I appreciate your support.
Best wishes,
Yu
clc;
clear all;
tspan = 0:0.25:200;
% Units:
% stiffness: N/m, mass:kg, damping(c_1):Ns/m
% displacement(X):m
% alpha (stiffness ratio):k_1/k_2
% gamma (dimension ratio):a/L (structure length)
% f_opt (frequency ratio): f_1/f_2
X0 = [0 0 0 0];
%parameters-------
mu = 0.02; % mass ratio
f_opt = 1/(1+mu); %frequency ratio
xi_2 = sqrt(3*mu/8*(1+mu));
Omega_1 = 0.188; % 0.03 Hz k_1^2/m_1^2 (stiffness^2/mass^2)
Omega_2 = Omega_1*f_opt; % frequency of the second DOF k_2^2/m_2^2 (stiffness^2/mass^2)
xi_1 = 0.01; % damping ratio of first DOF xi_1=c_1/2*m_1*Omega_1
%matrix--------
M = [1+mu mu;
1 1];
C = [2*xi_1*Omega_1 0;
0 2*xi_2*Omega_2];
K = [Omega_1^2 0;
0 Omega_2^2];
% state space model-------------------
% M: mass matrix, K:stiffness matrix, C:damping matrix
O = zeros(2,2);
I = eye(2);
A = [O I; -inv(M)*K -inv(M)*C];
B = [O; inv(M)];
E = [I O];
D = zeros(2,2);
% solve the equations-------------------
options = odeset('RelTol',1e-10,'AbsTol',1e-10);
[t,X] = ode45(@(t,X) QZSdamper(t,A,B,X),tspan,X0,options);
x = X(:,1:4);
% F_o = 2*Omega_2.^2.*alpha.*(sqrt(1-gamma.^2)+X(:,2)).*(-1+sqrt(1/(X(:,2).^2+2.*sqrt(1-gamma^2).*X(:,2)+1)));
%
% f_s = Omega_2.^2*(X(:,2)-2*alpha*(sqrt(1-gamma^2)+X(:,2))*(-1+sqrt(1/(X(:,2).^2+2*sqrt(1-gamma^2)*X(:,2)+1))));
%
% f_1 = f_s(:,1);
%
% figure,
% plot(t,f_1);
figure,
plot(t,x(:,1)); xlabel('Time/s'),ylabel('Dimensionless displacement of primary structure')
figure,
plot(t,(x(:,2)))
sys = ss(A,B,E,D);
figure,
bodeplot(sys(1,1)) % from input 1 to output 3
bp.FrequencyScale = "linear";
[mag,phase,wout] = bode(sys(1,1));
mag = squeeze(mag);
phase = squeeze(phase);
fout = wout/(2*pi);
BodeTable = table(fout,mag,phase);
function dXdt = QZSdamper(t,A,B,X)
mu = 0.025;
alpha = 1;
gamma = 2*alpha/(2*alpha+1);
f_opt = 1/(1+mu);
Omega_1 = 0.188; % 0.03 Hz
Omega_2 = Omega_1*f_opt;
w = 0.180;
F = 0.001*sin(w*t);
F_o = 2*Omega_2^2*alpha*(sqrt(1-gamma^2)+X(2))*(sqrt(1/(X(2)^2+2*sqrt(1-gamma^2)*X(2)+1))-1);
% F_o = Omega_2^2*(sqrt(1-gamma^2)+2*alpha*(X(2))*(1/((X(2)-sqrt(1-gamma^2))^2+2*sqrt(1-gamma^2)*(X(2)-sqrt(1-gamma^2))+1)^(1/2)-1))
F = [F;F_o];
dXdt = A*X+B*(F);
end
19 Comments
John D'Errico
on 5 Oct 2024
I'm sorry, but MATLAB has no concept of dimensionless variables. A number is just a number. The units must be applied by the user, if there are any units. If you want to pose something in terms of meters, nanometers, inches, furlongs per fortnight, a unit-less number such as a Reynolds number, or a unit-less distance, in the form of a relative distance like X/L, MATLAB does not care. It is the user who must insure what they are doing makes mathematical sense, as well as physical sense.

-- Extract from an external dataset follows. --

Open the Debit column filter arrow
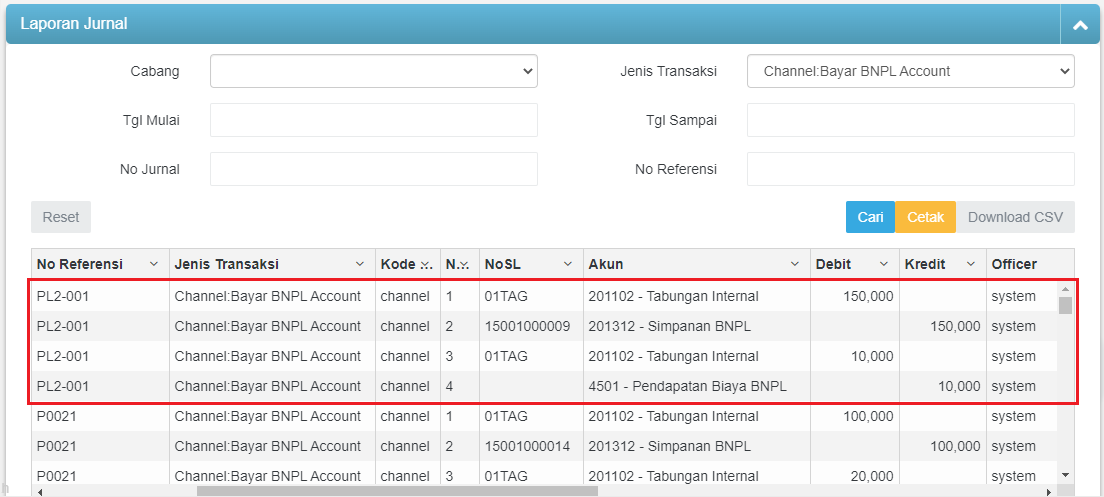Screen dimensions: 1104x497 (x=884, y=265)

If you claim the results of your computation are not dimensionless, this just means you have made a mistake in the equations you formulated.
Yu
on 5 Oct 2024
@John D'Errico Hello, many thanks for your comments. I think I understand your explanation reagarding the MATLAB principle.

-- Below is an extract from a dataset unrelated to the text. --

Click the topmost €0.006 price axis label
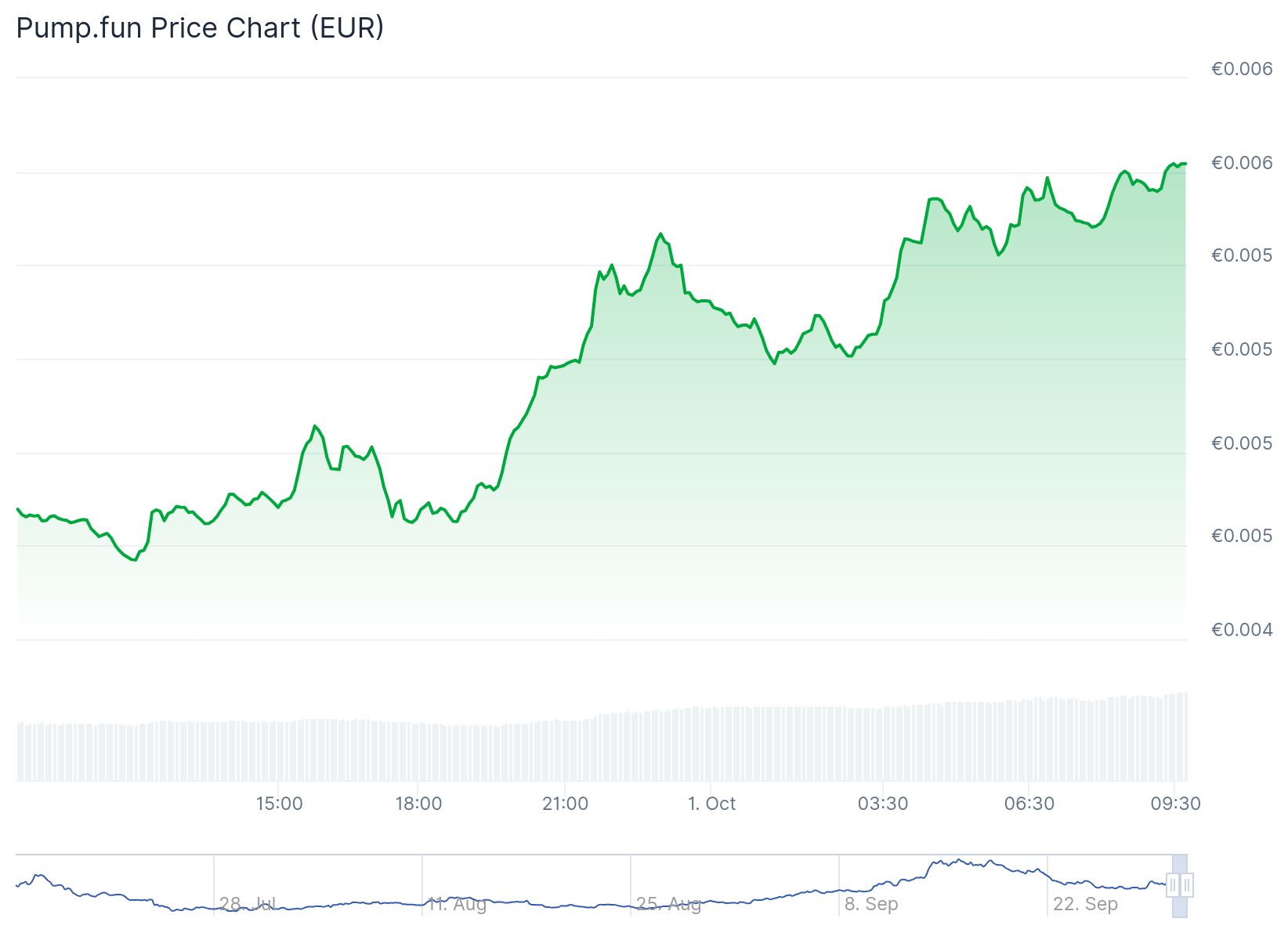Screen dimensions: 1288x940 1242,69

But I am still wondering whether MATLAB can solve the tuned mass damper FRF equations. (I am not sure if you are familiar with this, there fore, I attach the pic) In this equation, all the parameters are dimensionless.
Best wishes,
Yu
John D'Errico
on 5 Oct 2024
Of course it "can" solve them. If you put in the correct system of equations, ones that have a valid, well-posed solution, then you will get a valid answer.
You can use units with the Symbolic Math Toolbox. But it seems this feature is only available in symbolic computations - thus not applicable in your code above.
Yu
on 5 Oct 2024
Yu
on 5 Oct 2024
Torsten
on 5 Oct 2024
We have no clue what equations you try to solve in your code, what your parameters mean and what units they have. The included picture doesn't help in this respect because the relationship between your code and the parameters and equations used in the article/book are not obvious.
John D'Errico
on 5 Oct 2024
MATLAB cannot "make" a solution dimensionless, since again, MATLAB does not understand units on variables. (With the exception of computations done with the symbolic toolbox as has been pointed out, and since you are using ODE45, that does not apply. It is also why I did not mention that capability.) Only you can insure something is dimensionless, which requires that you understand the formulation of your equations, and those equations were properly rendered dimensionless when you created them. It seems the part that is lacking is your understanding here.
MATLAB is just a tool. It does what you tell it to do, nothing more and nothing less. And it you tell it to do something physically meaningless, it will still proceed and do as it is told. The result will of course, be meaningless. But that is not the fault of MATLAB, but the user.
Yu
on 5 Oct 2024
@John D'Errico@Torsten I am really sorry that my question has not clear comments. For my codes, I have modified my question regarding the contents. Also I attached the dimensionless parameters in my equations. Could you please help me with this problem when you are available? I would appreciate it.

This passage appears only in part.